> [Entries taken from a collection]

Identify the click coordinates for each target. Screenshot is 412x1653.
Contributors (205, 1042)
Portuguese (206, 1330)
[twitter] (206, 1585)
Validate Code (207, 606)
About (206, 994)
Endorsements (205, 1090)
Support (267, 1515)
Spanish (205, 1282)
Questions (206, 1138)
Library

> [Problem statement]
Your response needs to restate the lines above exactly.

> [Response area]
Identify the click coordinates for each target. Screenshot is 412x1653.
Contributors (205, 1042)
Portuguese (206, 1330)
[twitter] (206, 1585)
Validate Code (207, 606)
About (206, 994)
Endorsements (205, 1090)
Support (267, 1515)
Spanish (205, 1282)
Questions (206, 1138)
Library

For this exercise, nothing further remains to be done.